In an interview with former Brexit Party leader Nigel Farage on GB News, the former president was allowed free rein to complain about his election defeat to Joe Biden, Meghan Markle and wind farms.
He was also anxious to make something out of how the exit of Churchill’s bust undermines the US-UK “special relationship”.
The long-running saga began with Barack Obama moving the bust to a prominent spot outside his private office of his official residence, adding: “I love Winston Churchill.”
The statue loaned from the UK was reinstalled in the Oval Office by Trump, but it was no longer on display after Biden, who is of Irish heritage, was inaugurated In January.
Busts of civil rights activists Rosa Parks and Martin Luther King, as well as labour leader Cesar Chevez, were among those situated in the room then.
It seems not to reflect anything very profound, however.

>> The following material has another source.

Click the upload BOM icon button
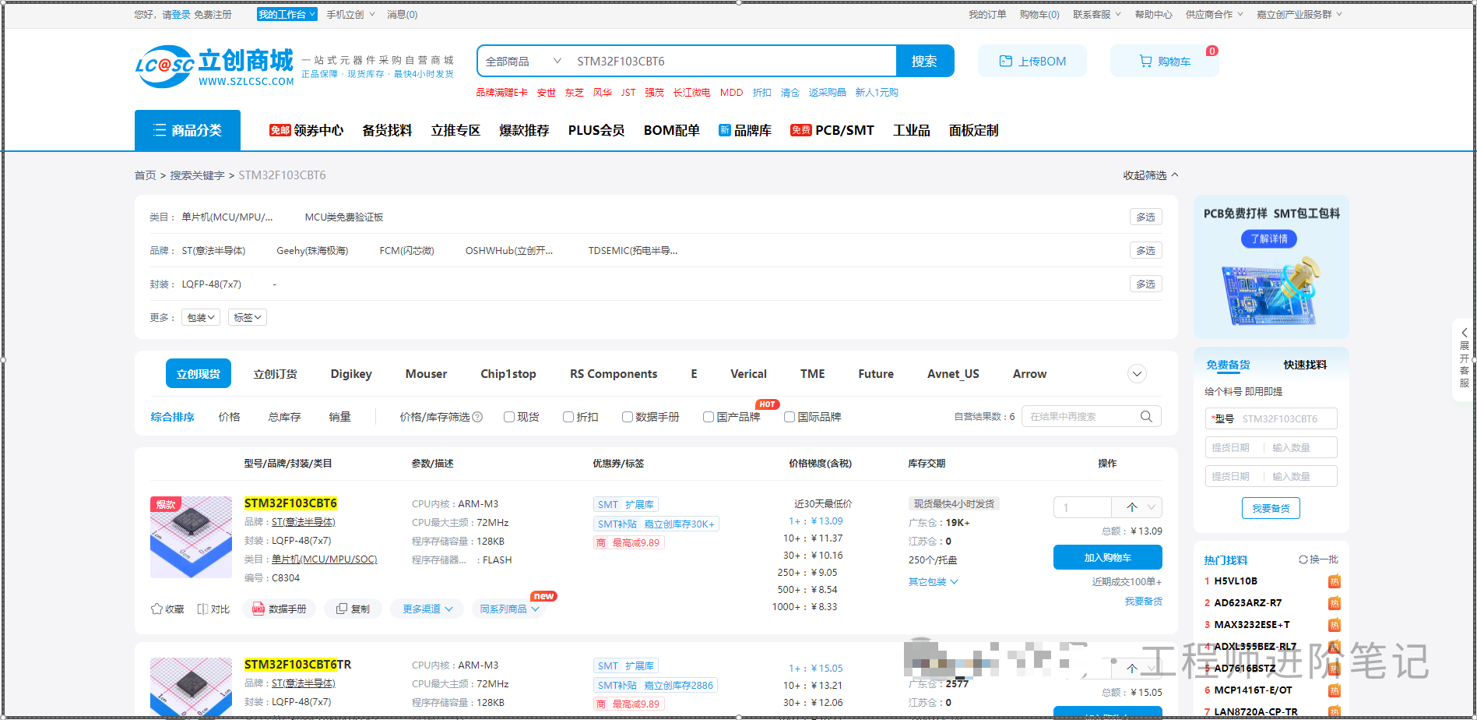This screenshot has width=1477, height=720. (1006, 61)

Johnson was reportedly the first European leader to speak to president Bidden.
After Farage mentioned the defacing of a statue of the former British prime minister, Trump said: “Well you saw Churchill’s beautiful bust being removed from the White House.
“When I got there I said ‘send it back’. They call, would you like to have the bust of Winston Churchill? A great one. Right? Even you would say that.
“And I said I absolutely want it.”
He added: “And as you know, President Obama, I believe, sent it back. He didn’t want it. And I said, ‘let’s bring it back to the White House’.”
Farage said President Biden had the Churchill bust removed on his first day in office, and Trump said: “I mean, why would you do that with Winston Churchill when you’re trying to get along with your country?
“And you send… it’s such a token, but such an important token. No, I had it back, for my entire time it was there, and look, he was a very handsome man.”
Trump is predicting a “very big” year in 2022 and “an even bigger” 2024 as he said he will be back out on the campaign trail in the US.
The former US president, 75, said he is getting “the biggest crowds I’ve ever had” at rallies but did not explicitly say whether or not he would run for election in 2024.